Your job is to ensure engineers are motivated and understand the audience. At Fimo, our engineers loved the code part so much they built a "code tab" with advanced search and social features. However, our customers are not coders; they do not care about the code. I had to remove those features the day after release because they did not match the customer profile.
Lessons from the Fimo Launch
One surprising thing is that our first customers were from China, using Fimo behind a VPN. We expected European users, but our customers are mostly from China, the UK, and the US. Our first customer was a consultant helping businesses import to China. It was not a startup landing page like I expected, but a very simple business website.
Another learning is that none of our customers are good at coding. They are not afraid of code, but they do not use it. We also have zero churn so far. On tools like Lovable, churn can be high, but because Fimo is a hosting and management platform, there is a better hook. If you want to keep your website live, you stay on Fimo.
If I have one regret, it is that we should have launched even earlier. Even when the product was unstable in November, we should have shipped it. You always fear that a bad first impression will hurt you, especially when you are not the first in the market. But you cannot wait. You have to ship and iterate.
Advice for AI-Native Founders
For founders, do not optimize your economics right now.
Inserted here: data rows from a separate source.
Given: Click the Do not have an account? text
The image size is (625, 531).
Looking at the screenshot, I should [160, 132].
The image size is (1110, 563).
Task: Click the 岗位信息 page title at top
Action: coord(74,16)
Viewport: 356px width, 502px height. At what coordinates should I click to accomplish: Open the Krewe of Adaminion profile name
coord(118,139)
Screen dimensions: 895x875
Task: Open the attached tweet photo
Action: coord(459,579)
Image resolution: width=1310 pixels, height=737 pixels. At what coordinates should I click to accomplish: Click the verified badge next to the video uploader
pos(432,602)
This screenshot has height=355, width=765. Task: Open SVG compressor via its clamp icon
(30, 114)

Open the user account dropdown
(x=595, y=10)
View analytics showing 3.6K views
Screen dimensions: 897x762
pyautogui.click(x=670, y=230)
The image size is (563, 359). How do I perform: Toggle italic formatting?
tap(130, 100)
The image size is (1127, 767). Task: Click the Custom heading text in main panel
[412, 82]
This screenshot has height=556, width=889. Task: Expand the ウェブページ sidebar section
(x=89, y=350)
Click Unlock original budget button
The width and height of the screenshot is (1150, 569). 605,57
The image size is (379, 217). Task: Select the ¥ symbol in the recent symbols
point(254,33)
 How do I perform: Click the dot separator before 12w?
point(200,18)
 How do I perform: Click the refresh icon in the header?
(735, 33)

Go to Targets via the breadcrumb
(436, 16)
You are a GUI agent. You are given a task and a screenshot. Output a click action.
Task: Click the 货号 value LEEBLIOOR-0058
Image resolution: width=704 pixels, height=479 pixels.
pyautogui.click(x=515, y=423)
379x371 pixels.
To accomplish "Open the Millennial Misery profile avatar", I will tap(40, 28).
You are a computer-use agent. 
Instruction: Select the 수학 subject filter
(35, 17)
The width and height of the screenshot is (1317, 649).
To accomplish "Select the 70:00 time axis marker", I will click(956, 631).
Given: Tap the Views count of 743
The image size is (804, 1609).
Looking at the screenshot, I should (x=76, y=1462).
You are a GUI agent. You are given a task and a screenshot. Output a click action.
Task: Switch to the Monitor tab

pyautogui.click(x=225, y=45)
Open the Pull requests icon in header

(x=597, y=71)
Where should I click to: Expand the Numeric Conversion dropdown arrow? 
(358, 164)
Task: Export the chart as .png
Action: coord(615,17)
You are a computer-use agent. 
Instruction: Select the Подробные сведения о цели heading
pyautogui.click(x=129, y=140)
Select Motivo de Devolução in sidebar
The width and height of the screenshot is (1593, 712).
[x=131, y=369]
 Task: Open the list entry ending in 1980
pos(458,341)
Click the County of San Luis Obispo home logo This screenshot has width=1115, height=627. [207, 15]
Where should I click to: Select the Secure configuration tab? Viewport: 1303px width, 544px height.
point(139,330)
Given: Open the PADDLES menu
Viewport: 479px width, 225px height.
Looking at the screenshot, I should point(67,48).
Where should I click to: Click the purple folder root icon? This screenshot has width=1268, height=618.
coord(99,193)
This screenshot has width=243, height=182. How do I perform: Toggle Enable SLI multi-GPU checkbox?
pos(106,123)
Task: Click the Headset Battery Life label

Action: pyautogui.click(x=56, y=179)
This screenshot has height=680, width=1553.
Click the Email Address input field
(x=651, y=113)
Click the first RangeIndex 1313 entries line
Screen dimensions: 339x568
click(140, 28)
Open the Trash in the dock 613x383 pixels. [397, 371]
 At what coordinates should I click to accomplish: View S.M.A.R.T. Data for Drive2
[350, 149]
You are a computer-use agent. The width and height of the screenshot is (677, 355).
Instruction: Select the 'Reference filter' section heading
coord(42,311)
AI product margins are not like traditional SaaS margins of 80-90%. You might have zero or negative margins for months while you seek usage and traction. Optimize for usage first; give your users as many credits as possible to see what they do. You can optimize the models and costs later.
If you have an existing company, innovate with a small, compact team. We pulled three engineers and a designer into a private room for six months, isolated from the rest of the company. This protected them from the distractions of the support, documentation, and sales teams. We have zero support tickets for Fimo because we did not over-engineer the support process before launching.
For PMs in non-AI-native companies, your fight is to talk to leadership about the market window. You have to ask if you have enough time to change your current "cargo ship" or if you need to start a side project from scratch. In the US, 80% of companies are making this move, but in Europe, we are more conservative. We need to see the risk differently.
I believe the web will be completely different in five years. It will be full of agentic content, and we might not know what is real. This will create trust issues, but it might also push us toward more real-life experiences and creativity. I want Fimo to be known for creating this new generation of autonomous websites, moving beyond the static and dynamic webs of the past.